Biotech Crops Sustain Growth in 2014: The Philippines ranked 12th with 0.8 million hectares planted to GM crops
For the 19th consecutive year since its adoption in 1996, total global hectarage of biotech crops continued to increase in 2014, making it the fastest adopted crop technology in recent times. The disclosure was made during the “Media Conference on the Global Status of Commercialized Biotech/GM Crops in 2014” organized by the International Service for the Acquisition of Agri-Biotech Applications (ISAAA) in collaboration with the Southeast Asian Regional Center for Graduate Study on Research in Agriculture (SEARCA).
The half-day event was held on 27 February 2015 at the Intercontinental Hotel, Makati City and was graced by representatives from the media, multi-national biotech companies, the academe, NGOs and various regulatory agencies in the government. Dr. Gil C. Saguiguit, Jr., SEARCA Director, Atty. Paz J. Benavidez II, Assistant Secretary for Regulations of the Department of Agriculture and Dr. Eufemio T. Rasco, Jr., Academician of the National Academy of Science and Technology, in their Welcome Message, highlighted the potential of biotechnology in helping the country achieve agricultural self-sufficiency and curb poverty and hunger. They also underscored the value of new knowledge in this field and the pivotal role that the media can assume to effectively communicate its benefits.
Dr. Paul S. Teng, Chairman of the Board of Trustees of ISAAA, presented the status of food security in Asia to set the context for the next presentation. Dr. Teng started with the definition of food security, which according to the United Nations, “exists when all people, at all times, have physical, social and economic access to sufficient, safe and nutritious food that meets their dietary needs and food preferences for an active and healthy life”. He proceeded by enumerating the challenges that continue to threaten food security and the opportunities to ensure food security in an inter-connected system such as the Asian region. Dr. Teng stressed the utility of science-based innovation pathways, one of which is modern biotechnology, in attaining food security. He concluded his report by stating that availability, physical and economic access and efficient food utilization are the factors that must be considered and addressed for Asia to become a food-secure region.
Dr. Rhodora R. Aldemita, Senior Program Officer of ISAAA, reported on the global status of commercialized biotech/GM crops in 2014 on behalf of Dr. Clive James, ISAAA Founder and Emeritus Chair. For the given year, 181.5 million hectares was dedicated to planting biotech crops in 28 countries, up from 175 million in 27 countries in 2013 and equivalent to a 100-fold increase in hectarage since the technology was commercialized in 1996. The US takes the lead with 73.1 million hectares followed by Brazil with 42.2 million hectares while the Philippines ranked 12 with 0.8 million hectare. A recent addition to the list of biotech-producing countries was Bangladesh after it successfully commercialized Bt eggplant on 22 January 2014. Likewise notable were the two new trait approvals in the US - InnateTM potato which has a lower acrylamide level and HarvXtraTM alfalfa which has a reduced lignin content for improved digestibility and increased nutrition.
Dr.
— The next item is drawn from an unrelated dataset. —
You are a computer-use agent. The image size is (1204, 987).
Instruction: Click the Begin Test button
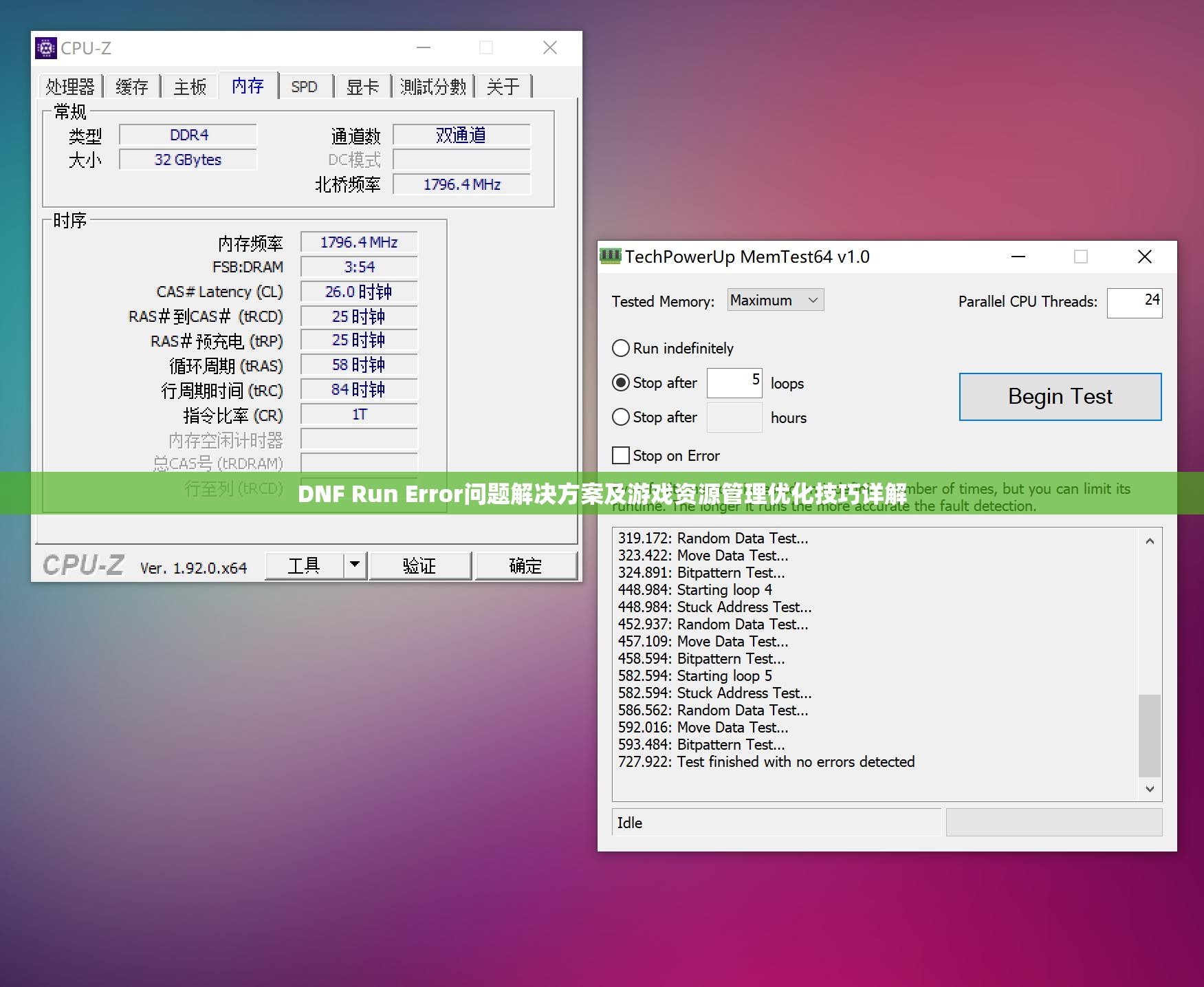click(x=1059, y=396)
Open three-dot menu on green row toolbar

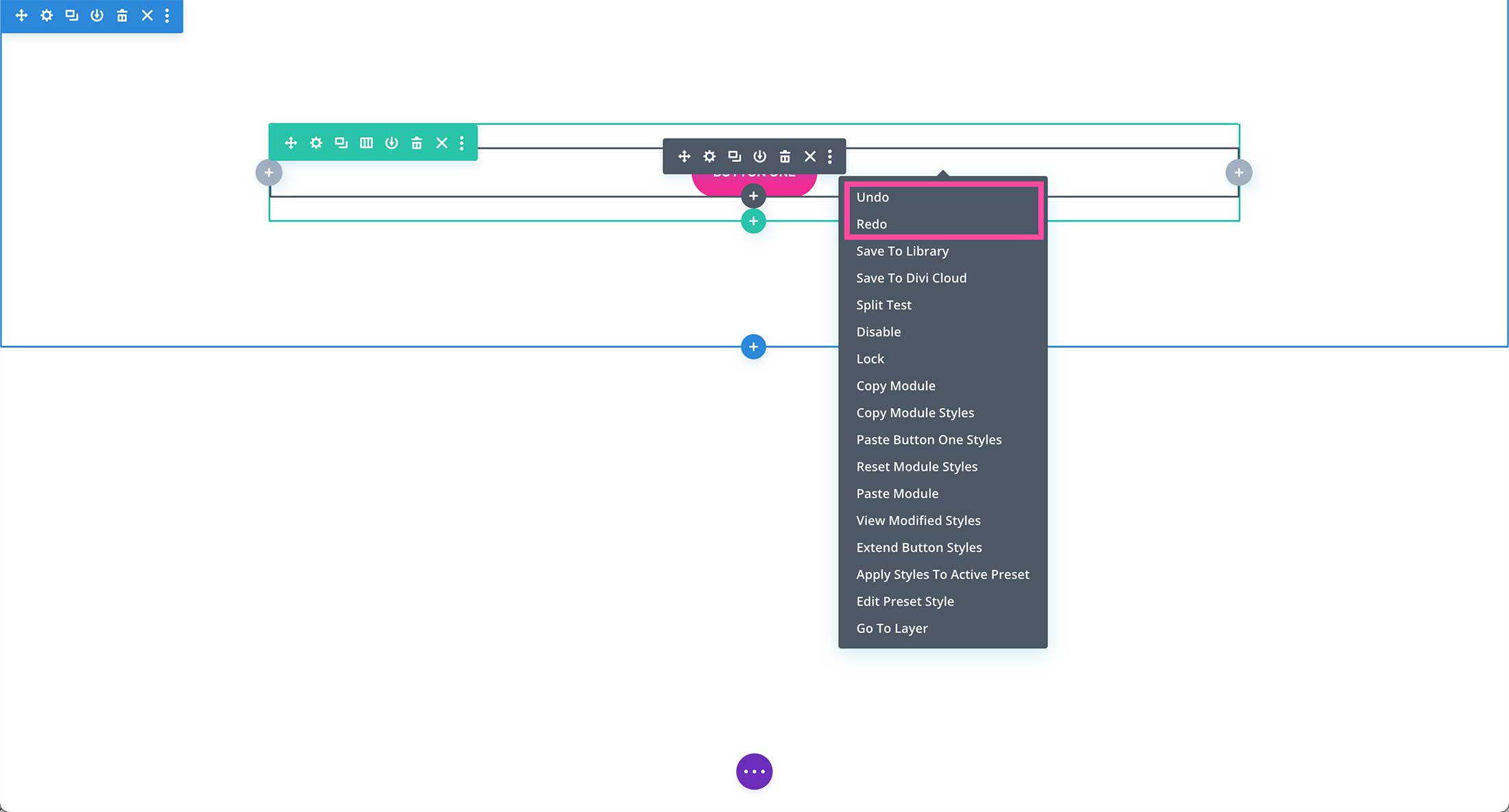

Aldemita cited the study of Klumper and Qaim in 2014 which carried out a meta-analysis on the impact of biotech crops for a period of 20 years. Based on 147 data sets, biotech crops, on the average, increase yield and farmers’ net profit by 22% and 68% respectively while reducing pesticide utilization by 37%. Moreover, the study showed that yield gains and pesticide reductions were larger for insect-resistant biotech crops than herbicide-tolerant crops and that developing countries experienced higher yield and profit gains in the commercialization of biotech crops than industrial countries. The study confirmed that biotech crops indeed contribute to global food security and sustainability while at the same time conserving the environment through reduction in pesticide use.
Dr. Aldemita explained that further growth potential of biotech crops will be realized through the expansion of approved events and the development of crops with novel traits which are projected to be commercialized by 2015 and 2016. Moreover, it is expected that other developing countries will follow suit in adopting the technology. The importance of public-private partnership in the adoption of the technology was also underscored as supported by case studies in Bangladesh, Brazil, Indonesia and Africa.
In the Philippine setting, Dr. Aldemita reported that only biotech corn is approved for cultivation and its adoption has helped the country achieve self-sufficiency in corn production starting 2012. The Philippines has also ventured into the exportation of corn silage as livestock feed and has exported 1,080 metric tons to South Korea in 2014.
A local eggplant farmer from Bukidnon, Mr. Edgar C. Talasan, was also invited to share his experiences. Mr. Talasan narrated that bacterial wilt and eggplant fruit and shoot borer infestations are quite common, thus forcing eggplant farmers to resort to excessive pesticide spraying which are harmful to health and the environment and result to a reduction in profit. As a beneficiary of the Asian Farmers Regional Network (ASFARNET), Mr. Talasan was able to attend a number of agri-biotechnology fora which strengthened his conviction that biotech crops can significantly improve farmers’ lives by improving yield and reducing pesticide utilization.